> Text for analysis:
The Scientific and Business Park at the UMH is managed by the Fundación Quórum. The Park has four areas of specialization: the Biotechnological Business Innovation Centre (CIEB); ILINOVA, ICTs and Consulting; ILITEK, Engineering; and AGROTEC, focusing on the field of agriculture and horticulture.

Residing at the Park are an extensive number of businesses from sectors including biotechnology and health sciences, ICTs and industrial technologies, aeronautics, agro food and socioeconomics. The businesses installed at the park have a series of services at their disposal, like the search for technological partners, assistance in the search for public and private financing, administrative area outsourcing, assistance in business strategy and management and access to the UMH library and databases.

The Park is a member of the Association of Science and Technology Parks of Spain (APTE), the International Association of Science Parks (IASP), and a member of the Network of Valencian Science Parks (rePCV). It actively collaborates with the Centre for the Development of Industrial Technology (CDTI), being a node in the Network of R&D Information Points, as well as with the High Council of Chambers of Commerce, Industry and Navigation of Spain. The Park actively participates in the Assistance Program for the Creation and Growth of Innovative Companies of the Institute for Small and Medium Industry of the Generalitat Valenciana (IMPIVA), and along with the UMH, jointly promotes an entrepreneurial culture.

> Things to do:
1. In the text about the UMH Scientific and Business Park, which organization manages the Park?
2. Carry on the text about the UMH Scientific and Business Park from its last sentence.

> Entries shown:

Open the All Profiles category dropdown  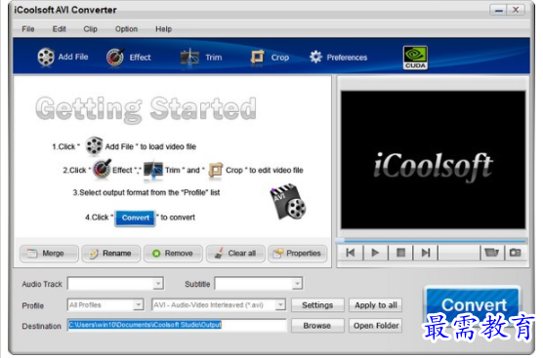coord(105,304)
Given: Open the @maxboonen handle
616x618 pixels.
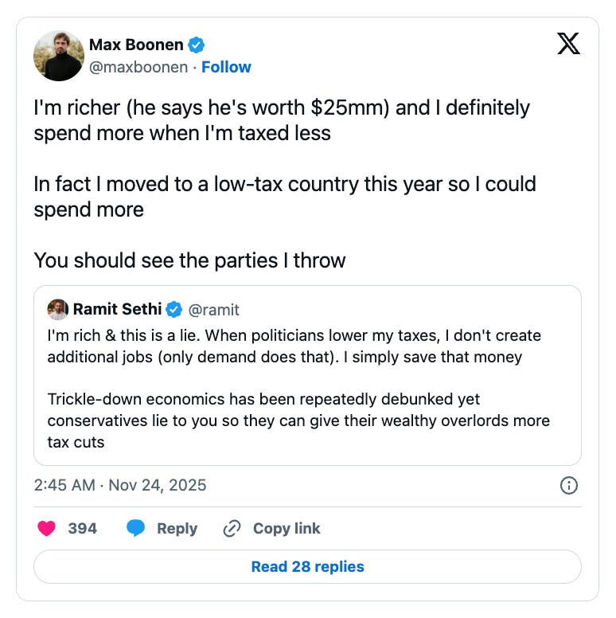Looking at the screenshot, I should [x=138, y=68].
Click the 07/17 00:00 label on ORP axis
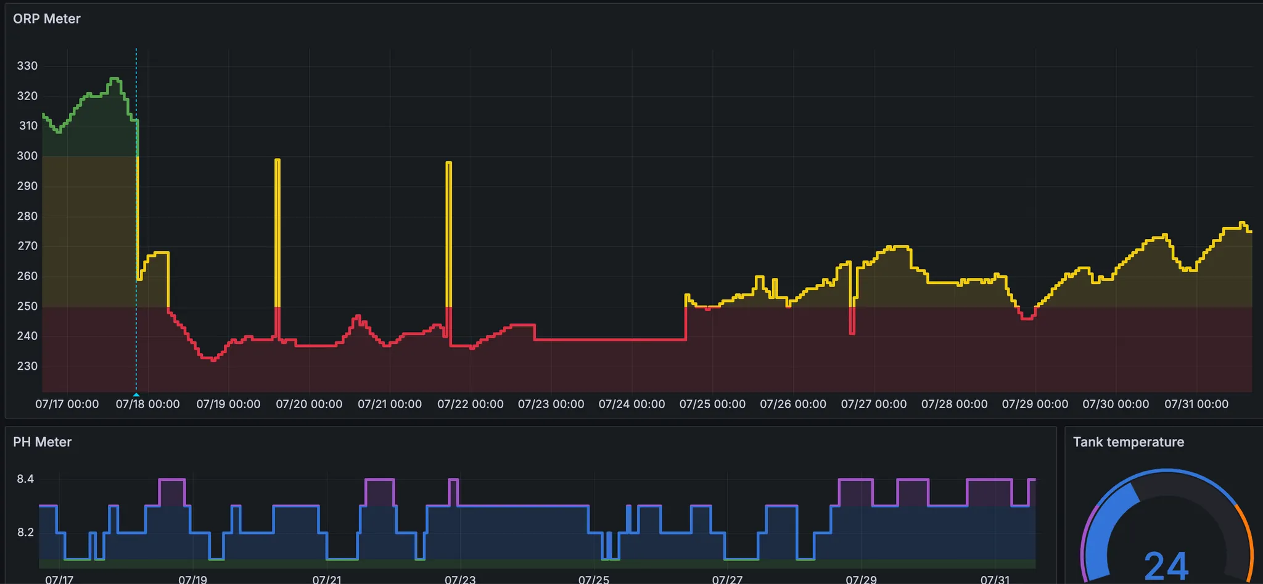The width and height of the screenshot is (1263, 584). tap(67, 404)
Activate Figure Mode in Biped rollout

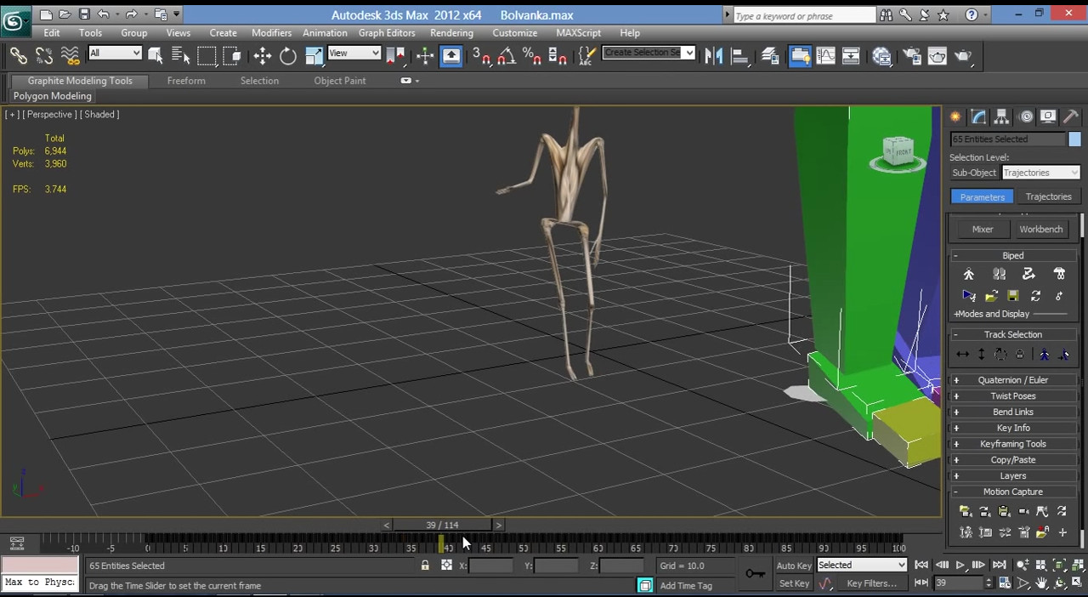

> Results:
1. The Fundación Quórum.

2.
== Internationalization ==

One of the primary objectives of the UMH is its internationalization. To accomplish this, the University has increased its number of agreements with foreign universities in recent years, which has resulted in an increment of incoming and outgoing students and exchanges of faculty and researchers. UMH is continuously interested in fostering its international relations and expanding its number of foreign partners.

The UMH organizes language courses in English, French, German, Italian, Portuguese, and Spanish as a foreign language. Students can take the DELE examination, the Diploma de Español como Lengua Extranjera (Diploma of Spanish as a Foreign Language), at the UMH, which is a certification from the Cervantes Institute with international recognition.

== Controversies ==

Academic Plagiarism and Institutional Silence Case.
The university has faced international criticism over its handling of academic integrity and the protection of intellectual property. In 2026, a formal complaint was brought against a Miguel Hernández University (UMH) professor, Joaquín Moreno, who was accused of plagiarizing a botanical teaching methodology known as the "Taylor Swift Method," developed by Brazilian researcher Gláucia Lidiane Silva from the Federal University of Rio Grande do Norte (UFRN).

Despite being presented with evidence that the professor utilized the method in a book chapter without proper attribution, UMH administration allegedly failed to take disciplinary action or issue a formal retraction, continuing to promote the work as an internal creation. Furthermore, university officials drew scrutiny after they reportedly instructed the affected Brazilian researcher to drop the matter and cease discussing the incident. Critics cited the incident as an example of institutional protectionism and systemic bias against researchers from the South Global.